== TEXT PASSAGE ==

How does a man get to the point in his thinking that he can believe and say such a thing? As stunning and unbelievable as it is, this kind of myopia and flawed thinking on the part of Editors is to a large extent the reason for the inexorable slide of print journalism into oblivion.

If a newspaper editor in Columbia South Carolina cannot recognize what a sick joke the NYT has become, then he and his own newspaper deserve exactly the same fate that has befallen the NYT.

McClatchys' declining profitability has made the news recently. Wonder when we'll see the sell off of plant and equipment on Shop Road?

David


Posted by: David | Nov 30, 2008 2:32:27 PM

By the way RM, thanks for pointing out yet again the pettiness and vituperation engaged in by the editorial staff of The State in general and Scoppe in particular. These people do this kind of name-calling routinely about anyone that they either disagree with or simply dislike for some reason or other. This schoolyard tactic, worthy of eight year olds and not adult newspaper editors, was used (and still is) incessantly during Jim Rexs' campaign whenever they spoke of the good people who believe in and support school choice in South Carolina.

Typical. Sickening, but typical. Scoppe won't change, but her scummy, low rent tactics should be pointed out every time she resorts to them.

David

Posted by: david | Nov 30, 2008 3:01:48 PM

Ya' know, the real "horror" if you will, is that those of us who considered that the administration was eroding the Bill of Rights, etc. did nothing but yammer amongst ourselves. We did not do the organization necessary to bring this behavior to a screeching stop earlier. The best you can say is that the democratic party got organized enough to effect a large party change in Washington. But I suspect that action, legal, constitutional action could have been taken earlier had people who felt that way been willing to work together to make it happen.

===

* **AIM**:
Continue the comment thread about The State's editors, starting right after its final sentence.

== EXTRACTED ENTRIES ==

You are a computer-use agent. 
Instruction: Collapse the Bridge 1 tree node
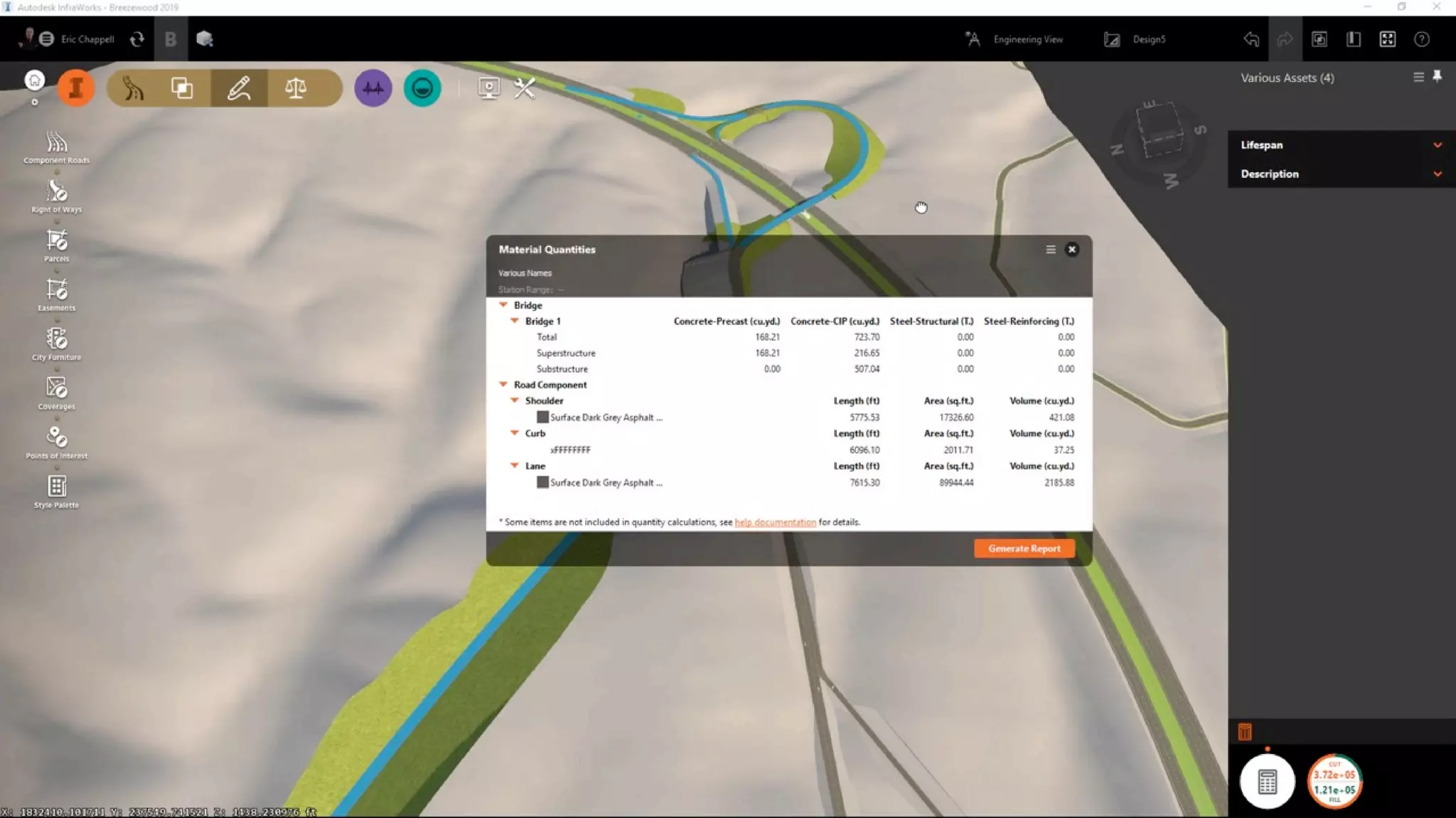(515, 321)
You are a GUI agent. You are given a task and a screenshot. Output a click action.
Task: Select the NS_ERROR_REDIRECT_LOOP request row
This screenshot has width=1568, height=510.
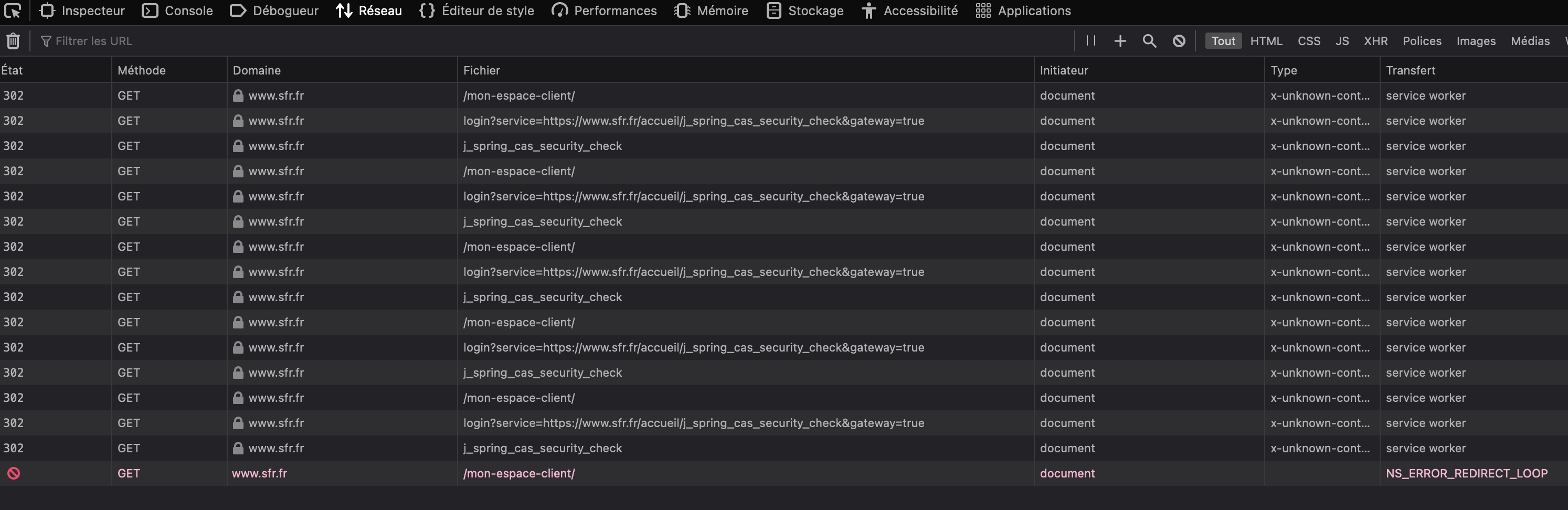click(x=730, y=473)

===

* **RESPONSE**:
Posted by: Karen McLeod | Nov 30, 2008 3:44:06 PM

I must disagree that eroding the Bill of Rights and unbalancing the balance of powers is not worthy of "horror." The dramatic events, TV newsworthy though they might be, and shocking and sad for those whose see them or whose loved ones are participants in them, are just that: dramatic events. If my loved dies in a car wreck, or of a cerebral hemorrhage, I am just as shocked and horrified as if he dies in a world news event, yet the world goes on in either case, more or less unchanged.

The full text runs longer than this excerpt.